+++ Text passage +++

The bracketed words being regarded as ‘editorial comment,’ this quotation from Mr. Charles Henry Grove’s letter, and all the rest of the epistle, are lucid and strenuous. The writer of so good a letter may have exaggerated the fervour of Shelley’s passion for his cousin Harriett, and made a regular engagement out of a mere appearance of mutual liking that promised to ripen quickly into a formal betrothal (of these errors I have no doubt Mr. Charles Henry Grove was in some degree guilty); but he was not likely to be wrong about the year, remembered as the year in which he was fifteen, and the year in which he left the navy. That he was right about the year appears also from divers of Shelley’s letters to Hogg.

It requires no great effort of the imagination to create pleasant scenes and incidents from the little that is recorded of this meeting and association of the two families of the Wiltshire Groves and Sussex Shelleys, families having their homes too far apart to see much of one another in pre-railway time. Harriett and Percy Bysshe had not seen each other (if we may trust Medwin) since they were children. No wonder the young man was favourably impressed by his fair cousin,—a singularly beautiful girl of graceful figure, clear blue eyes, a singular superabundance of light golden-brown tresses, a complexion comparable with his own complexion for show of pink and white, but surpassing it in clearness and freedom from freckles. Cousins of the same age almost to a day, they resembled one another in several personal particulars; but the girl had the advantage of her cousin in the delicate symmetry of her countenance, and the fine straightness of the feature that rendered the fault of his small, turn-up nose more noticeable. In the dignity and composure of her carriage she also had the advantage of the Oxford undergraduate, whose movements were too nervous, and impetuous, and irregular for stateliness. This difference of bearing and gesture in the two cousins corresponded with the difference of their temperaments,—his quick and vehement impulsiveness, her calm self-possession. Perhaps Shelley liked the lovely girl all the more for her coldness, just as Byron was fascinated by the frigid placidity of Miss Milbanke’s demeanour. That he had reason to admire her is unquestionable. After a lapse of six-and-thirty years, Tom Medwin (who was one of the family party at Field Place in 1810, and in those thirty-six years had seen many charming women in divers lands) could recall no woman comparable with her for beauty.

+++ Provided material +++

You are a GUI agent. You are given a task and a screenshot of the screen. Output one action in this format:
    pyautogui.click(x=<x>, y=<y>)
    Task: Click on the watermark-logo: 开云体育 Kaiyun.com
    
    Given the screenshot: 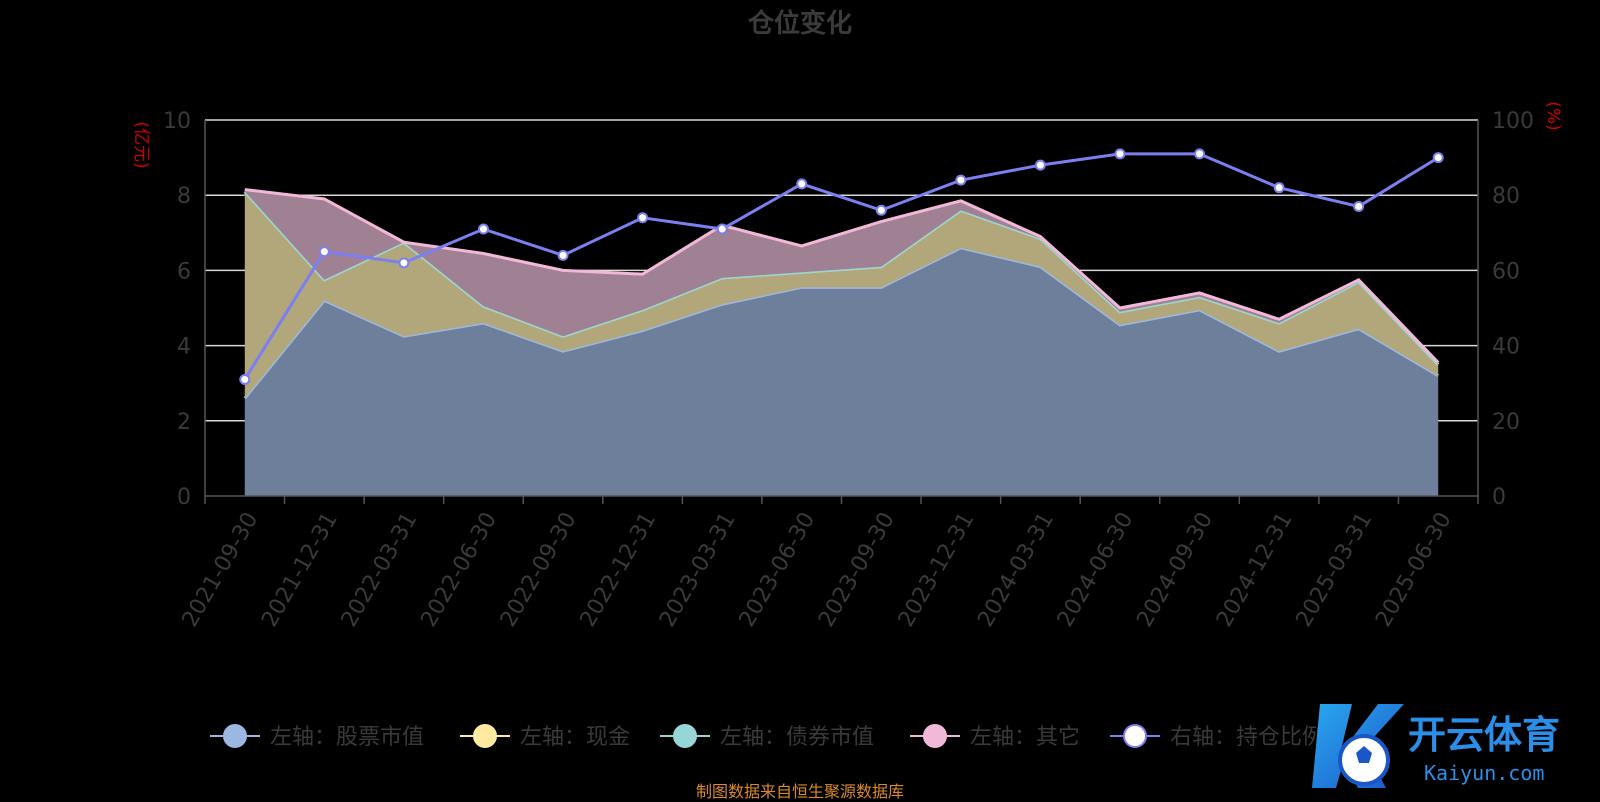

+++

Description of the task – Please state the color of Harriett's eyes according to the text passage about Shelley and his cousin Harriett.

Answer space – Clear blue.